Immune system and prognosis in colorectal cancer: a detailed immunohistochemical analysis

• Published in: Laboratory investigation Vol. 84; no. 4; pp. 493 - 501
• Main Authors: Menon, Anand G, Janssen - van Rhijn, Connie M, Morreau, Hans, Putter, Hein, Tollenaar, Rob A E M, van de Velde, Cornelis J H, Fleuren, Gert Jan, Kuppen, Peter J K
• Format: Journal Article
• Language: English
• Published: New York, NY Elsevier Inc 01.04.2004; Nature Publishing; Nature Publishing Group
• Subjects: Adult; Aged; Aged, 80 and over; Biological and medical sciences; Biotechnology; CD57 Antigens - analysis; Colorectal cancer; Colorectal Neoplasms - genetics; Colorectal Neoplasms - immunology; Colorectal Neoplasms - pathology; extracellular matrix protein; Female; Fundamental and applied biological sciences. Psychology; HLA-A Antigens - analysis; HLA-B Antigens - analysis; Humans; Immunohistochemistry; Investigative techniques, diagnostic techniques (general aspects); Leukocytes - physiology; Lymphocytes, Tumor-Infiltrating - immunology; Male; Medical sciences; microsatellite instability; Microsatellite Repeats; Middle Aged; natural killer cells; Prognosis; T-Lymphocytes, Cytotoxic - immunology; tumor-infiltrating leukocytes; natural killer cells; microsatellite instability; extracellular matrix protein; colorectal cancer; prognosis; tumor-infiltrating leukocytes; Immunohistochemistry; Biotechnology; Rectal disease; Biochemical analysis; Prognosis; Colorectal cancer; Malignant tumor; Colonic disease; Anatomic pathology; Clinical biology; Digestive diseases; Intestinal disease; Immune system
• ISSN: 0023-6837; 1530-0307
• DOI: 10.1038/labinvest.3700055

The efficacy of tumor cell–immune cell interactions depends on a number of factors, for example, the expression of HLA-I on tumor cells, the type of immune cell, the accessibility of tumor cells for immune cells and the expression of immunogenic epitopes.
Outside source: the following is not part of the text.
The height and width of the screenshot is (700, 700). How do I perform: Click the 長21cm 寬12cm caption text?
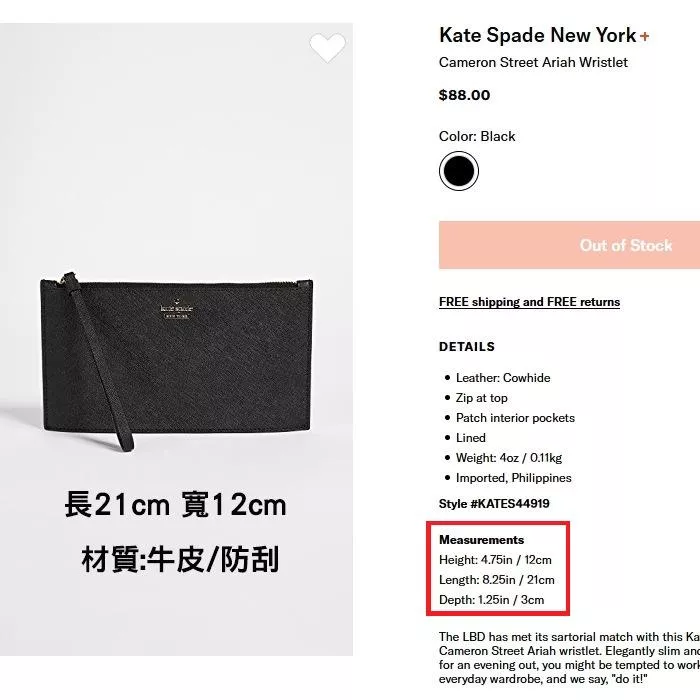(x=175, y=505)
We assessed infiltration of CD4+, CD8+, CD56+ and CD57+ cells in the tumor epithelium, tumor stroma and advancing tumor margin of 93 colorectal carcinomas and correlated this to clinicopathological parameters, the expression of HLA-A and HLA-B/C on tumor cells, the presence of a basal membrane (BM)-like structure surrounding tumor nodules and the presence of microsatellite instability/mutator phenotype (absent MLH-1 expression). The median intraepithelial CD4+, CD8+, CD56+ and CD57+ cell infiltrations were 3, 23, 0 and 0 cells/mm2 tumor, respectively. HLA-A/BC expression by tumor cells was normal in 28/43%, heterogeneous in 59/48% and absent in 13/9% of the cases. A BM-like structure surrounding the tumor nodules was absent, present and thick in 47, 38 and 15% of the cases. Six cases lost MLH1 expression. There was a positive correlation between leukocyte infiltration in the three compartments for CD4+, CD8+, CD56+ (partly) and CD57+ (all P<0.05) cell infiltration. Intraepithelial CD8+ cell infiltration inversely correlated with HLA-A (P=0.04) and HLA-B/C expression (P=0.04). Intraepithelial CD57+ cell infiltration inversely correlated with HLA-B/C expression (P=0.04). Moreover, intraepithelial infiltration of CD8+ and CD57+ cells was inversely correlated to the presence of a BM-like structure (P=0.003 and 0.04, respectively). Uni- and multivariate analyses showed that a lower tumor stage (P=0.004) and marked infiltration of CD8+ (P=0.04) and CD57+ cells (P=0.05) at the advancing tumor margin were independent prognostic factors for a longer disease-free survival. Loss of MLH1 expression was correlated with a significantly higher intraepithelial CD8+ and CD57+ cell infiltration. We conclude that infiltration of CD8+ and CD57+ cells are important prognostic factors in colorectal cancer. However, their interaction with tumor cells is inversely correlated to the presence of HLA-I on tumor cells and a thick BM-like structure around tumor islets. Our data indicate that NK cells might play an important role in the immune surveillance in colorectal cancer patients.